__Study text__:
-------

Sub-agents and proxies drifting or erroring - the machinery that builds and runs the product.

And a third layer beneath both: the outcome - is the leadership metric still moving. A product can be green on errors and latency and still be failing the only test that matters.

03 - Response

Incident response by blast radius.

Friction and escalation scale with how far an incident can spread - the same dial as everywhere else.

On-call splits accordingly: product ops is the builder plus their ops agent; platform ops is a shared SRE function, because the substrate is a genuine shared concern.

Routine / known

The ops agent self-heals

An encoded runbook fires, diagnostics run, remediation applies. No human is paged - the routine is absorbed.

Novel but bounded

The builder

A genuinely new failure, contained to one product. The builder responds, with agents diagnosing fast alongside them.

Systemic / shared

The architect / platform

Failure that crosses products or hits the substrate. Escalate to the technical architect or the platform team.

Routine self-heals, novel reaches the builder, systemic reaches the architect. The dial is blast radius.

-------

__Data extract__:
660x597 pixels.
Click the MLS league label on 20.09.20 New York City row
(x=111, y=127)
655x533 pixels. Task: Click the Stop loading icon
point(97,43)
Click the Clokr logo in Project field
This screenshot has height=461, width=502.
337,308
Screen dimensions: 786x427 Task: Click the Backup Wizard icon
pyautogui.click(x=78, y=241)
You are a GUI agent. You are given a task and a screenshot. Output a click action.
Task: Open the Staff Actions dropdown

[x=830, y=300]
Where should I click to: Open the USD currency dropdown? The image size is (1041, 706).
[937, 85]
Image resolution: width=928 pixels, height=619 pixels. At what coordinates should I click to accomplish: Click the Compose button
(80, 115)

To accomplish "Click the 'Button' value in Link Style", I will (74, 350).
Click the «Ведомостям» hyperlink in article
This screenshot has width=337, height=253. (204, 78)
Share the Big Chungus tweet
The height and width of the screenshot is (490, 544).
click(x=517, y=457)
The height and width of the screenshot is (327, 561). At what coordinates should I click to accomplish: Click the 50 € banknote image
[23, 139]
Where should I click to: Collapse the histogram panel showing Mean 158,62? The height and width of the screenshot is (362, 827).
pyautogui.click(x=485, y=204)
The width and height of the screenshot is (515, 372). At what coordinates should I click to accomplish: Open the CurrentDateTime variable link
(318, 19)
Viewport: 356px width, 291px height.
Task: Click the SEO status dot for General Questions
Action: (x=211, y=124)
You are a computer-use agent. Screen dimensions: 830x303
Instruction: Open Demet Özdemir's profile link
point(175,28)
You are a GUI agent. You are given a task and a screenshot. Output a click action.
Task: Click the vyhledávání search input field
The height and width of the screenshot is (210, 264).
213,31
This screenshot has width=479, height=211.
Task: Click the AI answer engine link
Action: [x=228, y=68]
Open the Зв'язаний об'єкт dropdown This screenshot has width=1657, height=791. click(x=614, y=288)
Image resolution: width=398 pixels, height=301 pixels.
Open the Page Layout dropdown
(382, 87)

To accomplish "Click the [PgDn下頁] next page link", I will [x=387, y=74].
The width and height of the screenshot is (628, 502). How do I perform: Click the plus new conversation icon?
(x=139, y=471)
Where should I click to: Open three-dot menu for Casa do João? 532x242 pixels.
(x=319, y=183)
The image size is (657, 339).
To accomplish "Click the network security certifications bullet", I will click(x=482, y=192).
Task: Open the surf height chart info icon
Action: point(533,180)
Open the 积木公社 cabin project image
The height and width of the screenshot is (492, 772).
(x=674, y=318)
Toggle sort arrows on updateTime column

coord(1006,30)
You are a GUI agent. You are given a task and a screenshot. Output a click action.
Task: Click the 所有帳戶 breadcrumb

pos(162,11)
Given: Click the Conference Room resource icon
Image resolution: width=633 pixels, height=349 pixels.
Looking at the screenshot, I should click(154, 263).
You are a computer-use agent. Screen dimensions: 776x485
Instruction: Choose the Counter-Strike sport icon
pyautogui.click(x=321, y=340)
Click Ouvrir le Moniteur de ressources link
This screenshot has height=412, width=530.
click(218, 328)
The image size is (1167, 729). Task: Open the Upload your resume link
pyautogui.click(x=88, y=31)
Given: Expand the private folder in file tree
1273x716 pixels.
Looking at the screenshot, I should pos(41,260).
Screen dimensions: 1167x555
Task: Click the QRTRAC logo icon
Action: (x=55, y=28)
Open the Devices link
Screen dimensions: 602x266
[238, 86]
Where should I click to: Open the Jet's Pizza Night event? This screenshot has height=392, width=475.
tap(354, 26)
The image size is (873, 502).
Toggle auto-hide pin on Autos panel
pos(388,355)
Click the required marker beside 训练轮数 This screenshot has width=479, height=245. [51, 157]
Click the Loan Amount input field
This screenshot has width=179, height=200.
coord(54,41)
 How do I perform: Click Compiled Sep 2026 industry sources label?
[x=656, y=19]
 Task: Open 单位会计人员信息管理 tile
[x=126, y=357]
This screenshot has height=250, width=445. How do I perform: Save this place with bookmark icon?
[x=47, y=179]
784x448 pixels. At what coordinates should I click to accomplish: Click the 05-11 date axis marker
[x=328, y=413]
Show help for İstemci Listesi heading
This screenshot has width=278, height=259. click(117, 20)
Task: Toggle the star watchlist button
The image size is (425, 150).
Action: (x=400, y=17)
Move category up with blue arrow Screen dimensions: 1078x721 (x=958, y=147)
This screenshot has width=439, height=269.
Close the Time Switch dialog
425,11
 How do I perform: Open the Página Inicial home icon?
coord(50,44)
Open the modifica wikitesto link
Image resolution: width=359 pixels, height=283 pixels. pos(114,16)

-------

__What to do__:
1. In the incident response text, what kind of function staffs platform ops?
2. Continue the text on incident response by blast radius from its last sentence.

__Answers in order__:
1. A shared SRE function.

2.
04 - The learning loop

Incidents are a learning loop.

A novel incident the builder resolves gets promoted into the ops agent's runbook - rule of three - so it's never novel again.

Operational judgment compounds like every other encoding. And the ops agent is itself a named, maintained proxy, with an owner and a lifecycle.

The resolution doesn't stay in one person's head. It's promoted into the runbook, so the next occurrence is routine - the ops agent self-heals it.

05 - Portfolio

Operational load feeds the portfolio.

The maintenance tail is a cost, and someone has to own that fact. A product with a big tail and low value should be simplified or killed - the portfolio's call.

Because the builder runs what they build, they internalise that cost at design time and build operable, self-healing things in the first place.

06 - Paved road

Operability is a paved-road default.

Builders shouldn't reinvent ops. The platform and golden paths bake in observability, standard error handling, and auto-rollback, so monitoring and self-healing come for free.

DevOps and the platform architect own making the substrate operable.

Monitoring and self-healing come for free when the road is paved for them.

Regulated ops

Governed break-glass.

In regulated domains, even an incident hotfix can't bypass segregation of duties. The answer is a pre-authorised, logged break-glass procedure: act fast, but it's recorded and reviewed afterward.

Speed and control are reconciled by governing the emergency path itself, rather than pretending emergencies won't happen.

07 - Capacity

Run-capacity is a real limit.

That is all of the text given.